Needless to emphasize, fashion-in which dressing is a major component of, is a cultural heritage of any given people. It is suffice to say that Nigeria with over 250 ethnic groups has well over 250 distinct cultural styles of dressing. Hence, it is safe to call the country a home of fashion.
There are basically three major tribes in Nigeria; Yoruba, Hausa and Igbo, with each of them having distinct traditional clothing styles. The Yoruba men have a variety of combinations like the Agbada (flowing overall), Bùbá/Esiki/Sapara (Shirt) and Kèmbè/Gbáanu/Sóóró (pants) which can be paired as occasion demands on colorful caps made in Gobi or Abetí-ajá. The beautiful Yoruba women also have different types of dresses. The most commonly worn are Ìró (wrapper) and Bùbá (blouse–like loose top), with a matching Gèlè (head gear). Just as the cap (Fìlà) is important to men, women’s dressing is considered incomplete without a head wrap. Apart from this, they also have ìborùn/ipèlé (shawl) which are long pieces of fabric that usually hang on the left shoulder and stretch from the hind of the body to the fore.
The men in the traditional Igbo tribe of Nigeria wear Isiagu (a shirt with large lion heads, crowns or other symbols), wide-legged trousers or wrappers with caps such as Okpu Agu, the famous red hat & eagle feather and many others. The mostly fair skinned rounded Igbo women wear George & lace tops, Igbankwu, Akwocha etc. A distinct highlight of an Igbo woman’s dress look is the elegant blouse with pretty puffed sleeves and embroidery on clothing with 2 wrappers and scarf.
Hausa/Fulani men traditionally wear large flowing gowns called Babariga with robes called Jalabiya. These clothes usually have elaborate embroidery around the neck.

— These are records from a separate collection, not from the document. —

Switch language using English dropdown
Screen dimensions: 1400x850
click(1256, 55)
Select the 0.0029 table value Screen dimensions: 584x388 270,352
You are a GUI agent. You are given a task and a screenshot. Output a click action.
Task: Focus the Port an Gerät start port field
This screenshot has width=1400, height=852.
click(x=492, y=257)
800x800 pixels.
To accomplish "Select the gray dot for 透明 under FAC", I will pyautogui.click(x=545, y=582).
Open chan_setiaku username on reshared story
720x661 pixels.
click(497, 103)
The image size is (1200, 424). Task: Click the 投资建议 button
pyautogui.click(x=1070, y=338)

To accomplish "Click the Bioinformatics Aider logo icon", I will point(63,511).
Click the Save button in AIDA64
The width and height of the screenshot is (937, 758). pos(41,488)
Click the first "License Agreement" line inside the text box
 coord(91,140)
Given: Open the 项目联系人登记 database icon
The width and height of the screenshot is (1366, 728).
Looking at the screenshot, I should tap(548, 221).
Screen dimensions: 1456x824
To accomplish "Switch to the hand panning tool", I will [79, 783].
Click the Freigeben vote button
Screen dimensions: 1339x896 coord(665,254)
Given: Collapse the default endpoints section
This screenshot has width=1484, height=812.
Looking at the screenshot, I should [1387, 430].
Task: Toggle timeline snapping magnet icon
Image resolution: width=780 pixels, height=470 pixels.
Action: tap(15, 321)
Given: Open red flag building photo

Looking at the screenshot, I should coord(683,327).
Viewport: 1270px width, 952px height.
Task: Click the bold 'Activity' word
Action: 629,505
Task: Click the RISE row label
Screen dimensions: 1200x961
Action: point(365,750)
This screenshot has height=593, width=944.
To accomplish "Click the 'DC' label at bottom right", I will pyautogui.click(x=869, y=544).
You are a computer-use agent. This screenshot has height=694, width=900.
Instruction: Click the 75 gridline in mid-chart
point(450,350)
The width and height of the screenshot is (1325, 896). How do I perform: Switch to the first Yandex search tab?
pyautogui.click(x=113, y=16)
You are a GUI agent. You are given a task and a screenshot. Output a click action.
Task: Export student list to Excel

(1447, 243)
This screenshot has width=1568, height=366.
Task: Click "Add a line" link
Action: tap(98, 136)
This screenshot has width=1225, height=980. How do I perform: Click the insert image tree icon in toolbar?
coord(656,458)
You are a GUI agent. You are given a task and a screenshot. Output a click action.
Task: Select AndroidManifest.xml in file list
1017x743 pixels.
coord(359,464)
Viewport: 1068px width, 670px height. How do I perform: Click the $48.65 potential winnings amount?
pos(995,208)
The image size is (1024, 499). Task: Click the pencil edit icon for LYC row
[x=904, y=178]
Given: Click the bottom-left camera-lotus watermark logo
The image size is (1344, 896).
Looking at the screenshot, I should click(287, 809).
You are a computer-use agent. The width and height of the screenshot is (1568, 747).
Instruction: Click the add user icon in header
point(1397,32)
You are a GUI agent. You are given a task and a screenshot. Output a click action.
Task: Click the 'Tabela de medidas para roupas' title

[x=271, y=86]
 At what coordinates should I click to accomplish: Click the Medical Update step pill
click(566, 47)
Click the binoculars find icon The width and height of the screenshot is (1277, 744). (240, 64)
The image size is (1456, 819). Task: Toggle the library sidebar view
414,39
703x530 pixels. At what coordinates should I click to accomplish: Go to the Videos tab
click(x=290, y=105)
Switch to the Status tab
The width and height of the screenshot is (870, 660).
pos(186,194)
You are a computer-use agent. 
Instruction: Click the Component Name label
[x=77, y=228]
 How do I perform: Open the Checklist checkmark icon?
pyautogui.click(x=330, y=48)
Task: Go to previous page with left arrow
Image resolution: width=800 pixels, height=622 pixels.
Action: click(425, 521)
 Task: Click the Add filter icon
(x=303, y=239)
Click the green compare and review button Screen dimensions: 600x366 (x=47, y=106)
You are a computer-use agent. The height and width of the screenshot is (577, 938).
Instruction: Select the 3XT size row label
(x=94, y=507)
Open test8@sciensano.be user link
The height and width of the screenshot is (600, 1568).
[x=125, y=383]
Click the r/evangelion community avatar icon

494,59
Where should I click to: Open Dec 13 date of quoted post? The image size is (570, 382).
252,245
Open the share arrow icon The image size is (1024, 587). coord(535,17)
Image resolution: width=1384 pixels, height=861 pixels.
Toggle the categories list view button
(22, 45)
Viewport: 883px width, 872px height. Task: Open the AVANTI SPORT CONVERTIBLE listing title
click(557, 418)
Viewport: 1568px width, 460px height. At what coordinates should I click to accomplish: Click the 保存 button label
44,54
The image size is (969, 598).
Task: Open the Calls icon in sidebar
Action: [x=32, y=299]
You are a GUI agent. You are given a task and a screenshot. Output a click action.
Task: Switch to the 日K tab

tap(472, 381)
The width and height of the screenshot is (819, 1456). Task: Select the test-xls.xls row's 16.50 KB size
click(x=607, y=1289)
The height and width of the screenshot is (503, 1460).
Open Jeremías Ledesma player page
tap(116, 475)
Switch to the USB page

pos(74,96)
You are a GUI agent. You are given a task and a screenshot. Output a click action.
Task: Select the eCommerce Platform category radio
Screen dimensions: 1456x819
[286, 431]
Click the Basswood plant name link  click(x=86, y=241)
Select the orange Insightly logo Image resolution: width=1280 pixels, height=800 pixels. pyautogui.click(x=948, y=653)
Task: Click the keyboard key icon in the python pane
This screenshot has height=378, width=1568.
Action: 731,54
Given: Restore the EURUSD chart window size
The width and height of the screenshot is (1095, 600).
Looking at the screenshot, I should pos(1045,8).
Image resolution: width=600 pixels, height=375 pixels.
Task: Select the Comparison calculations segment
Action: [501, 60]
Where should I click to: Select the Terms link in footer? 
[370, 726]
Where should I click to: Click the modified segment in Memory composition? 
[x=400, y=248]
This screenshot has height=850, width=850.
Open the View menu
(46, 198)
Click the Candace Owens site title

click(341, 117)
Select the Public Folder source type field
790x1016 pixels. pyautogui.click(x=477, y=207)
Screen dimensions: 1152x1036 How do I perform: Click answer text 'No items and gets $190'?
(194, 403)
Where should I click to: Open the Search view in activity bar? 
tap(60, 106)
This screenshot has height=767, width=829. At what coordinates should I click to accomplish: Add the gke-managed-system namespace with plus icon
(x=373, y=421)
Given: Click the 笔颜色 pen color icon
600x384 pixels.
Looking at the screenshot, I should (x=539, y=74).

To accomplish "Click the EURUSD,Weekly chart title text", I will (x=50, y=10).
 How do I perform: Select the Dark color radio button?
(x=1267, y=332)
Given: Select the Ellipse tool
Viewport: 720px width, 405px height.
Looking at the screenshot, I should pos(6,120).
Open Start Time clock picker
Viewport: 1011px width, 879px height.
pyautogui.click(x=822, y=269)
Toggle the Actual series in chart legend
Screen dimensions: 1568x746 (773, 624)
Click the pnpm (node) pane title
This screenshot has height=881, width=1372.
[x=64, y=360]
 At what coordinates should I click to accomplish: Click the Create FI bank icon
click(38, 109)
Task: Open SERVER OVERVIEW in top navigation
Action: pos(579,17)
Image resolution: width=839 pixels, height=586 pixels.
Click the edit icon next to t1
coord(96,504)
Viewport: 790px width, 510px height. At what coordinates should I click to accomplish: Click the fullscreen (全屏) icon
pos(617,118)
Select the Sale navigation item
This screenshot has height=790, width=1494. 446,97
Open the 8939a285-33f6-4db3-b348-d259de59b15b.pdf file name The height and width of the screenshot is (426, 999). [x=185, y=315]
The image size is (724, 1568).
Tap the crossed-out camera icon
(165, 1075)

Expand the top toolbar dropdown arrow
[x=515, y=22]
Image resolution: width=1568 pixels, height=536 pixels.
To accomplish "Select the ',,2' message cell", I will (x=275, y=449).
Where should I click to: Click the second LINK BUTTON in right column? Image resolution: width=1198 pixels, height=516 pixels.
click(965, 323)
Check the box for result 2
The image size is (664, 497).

Men also wear either Tuareg-style turbans or embroidered caps (Hula). Their beautiful women wear traditional outfits made into RigadaZani that are made out of colorful patterned Ankara print fabrics, paired on matching blouses, head ties and shawls with beautiful body paint ornaments.
As a symbol of unity, the diverse dressing styles that abound in Nigeria have united the country and made Nigerians see themselves as one, as one could barely not find another ethnic cultural dress in the wardrobe of a typical average Nigerian. Top amongst it is the aesthetically pleasing Aso-Oke fabrics that is beautifully represented in majorly all tribes.